Orders terminating an unjustifiably prejudicial DoCA and appointing liquidators have been stayed after the parties worked out how to prevent the incumbent deed administrators from consuming the entirety of the deed fund in the event the deed proponent appeals.

In the matter of Academy Construction & Development Pty Ltd (subject to Deed of Company Arrangement) [2024] NSWSC 842, orders were made on July 10 terminating the deed because it was found to have been unfairly prejudicial to a single creditor.

Nor was the character of the prejudice imposed simply unfair.

NSW Supreme Court judge Ashley Black found that the deed proponent could not show any rational or commercial reason for the differential treatment, which saw an owners corporation debt reduced from more than $7 million to $200,000.

Other unsecured creditors however, among them related parties and none with sizeable claims, were to be paid in full.

During the hearing of the termination application the deed administrator was grilled relentlessly about the extent of his pre-appointment involvement with the deed proponent, an involvement which the judge likened to the role of “special advisor”.

But ultimately the judge wasn’t required to rule on allegations as to the conduct of Jirsch Sutherland partner Andrew Spring and in the immediate aftermath of delivering judgment Justice Black heard an interlocutory application brought by ACD and its director, John Michael Beaini on July 9.

Aware of the possibility that the judge would order that the deed be terminated and that with the inevitable winding up that would flow from such an order, Bean’s builder’s license would be imperilled, ACD and Beaini sought to have the effect of the July 10 orders stayed while an appeal was contemplated.

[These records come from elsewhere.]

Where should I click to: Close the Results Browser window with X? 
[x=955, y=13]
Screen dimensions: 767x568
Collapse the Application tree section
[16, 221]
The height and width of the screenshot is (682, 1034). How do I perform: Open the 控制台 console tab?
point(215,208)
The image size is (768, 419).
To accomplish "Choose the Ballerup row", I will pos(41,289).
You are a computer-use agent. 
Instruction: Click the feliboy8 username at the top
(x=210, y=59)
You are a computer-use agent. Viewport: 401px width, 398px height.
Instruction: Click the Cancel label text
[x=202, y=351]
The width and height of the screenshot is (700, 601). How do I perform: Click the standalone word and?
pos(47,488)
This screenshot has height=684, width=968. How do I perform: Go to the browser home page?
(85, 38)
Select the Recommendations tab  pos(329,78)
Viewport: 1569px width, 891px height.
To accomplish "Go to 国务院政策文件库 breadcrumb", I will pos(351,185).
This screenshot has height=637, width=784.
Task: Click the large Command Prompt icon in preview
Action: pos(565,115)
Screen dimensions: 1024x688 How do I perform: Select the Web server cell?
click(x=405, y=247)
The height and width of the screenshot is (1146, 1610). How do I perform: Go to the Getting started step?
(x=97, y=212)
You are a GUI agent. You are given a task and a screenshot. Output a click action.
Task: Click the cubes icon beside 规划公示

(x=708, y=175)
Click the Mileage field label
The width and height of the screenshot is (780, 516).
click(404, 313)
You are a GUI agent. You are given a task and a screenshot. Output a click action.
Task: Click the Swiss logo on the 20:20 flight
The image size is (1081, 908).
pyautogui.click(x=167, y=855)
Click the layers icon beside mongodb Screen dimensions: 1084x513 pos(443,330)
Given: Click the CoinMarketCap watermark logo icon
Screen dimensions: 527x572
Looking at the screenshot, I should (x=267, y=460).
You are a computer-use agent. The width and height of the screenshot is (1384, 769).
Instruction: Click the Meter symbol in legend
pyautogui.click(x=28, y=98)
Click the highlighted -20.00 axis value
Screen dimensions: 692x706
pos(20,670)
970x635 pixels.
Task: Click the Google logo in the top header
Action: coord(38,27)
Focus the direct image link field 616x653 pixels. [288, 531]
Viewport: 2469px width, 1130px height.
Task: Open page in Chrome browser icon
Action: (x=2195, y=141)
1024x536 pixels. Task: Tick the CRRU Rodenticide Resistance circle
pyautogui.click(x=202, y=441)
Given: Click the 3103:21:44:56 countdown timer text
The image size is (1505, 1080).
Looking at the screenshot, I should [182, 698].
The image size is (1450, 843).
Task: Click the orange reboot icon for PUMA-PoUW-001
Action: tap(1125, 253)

In his ex-tempore judgment of July 11 Justice Black detailed how the granting of a stay would prevent the applicant’s nominee liquidators – DW Advisory’s Anthony Elkerton and Paul Weston – from taking possession of the funds held by Spring and Jirsch colleague Peter Moore.

Further, he explained how the parties had addressed the inevitable detriment caused by Spring and Moore remaining in place while an appeal was contemplated, brought and heard, “where they would incur entitlements as to remuneration, costs and expenses in the period, and the amount which would otherwise be transferred to the liquidators on termination of the DoCA, would be eroded.”

ACD and Beaini will provide the funds necessary to ensure that the amount to be transferred to Elkerton and Weston being held by the deed administrators will be topped up whenever required whilst grounds for an appeal are considered and any subsequent challenge heard.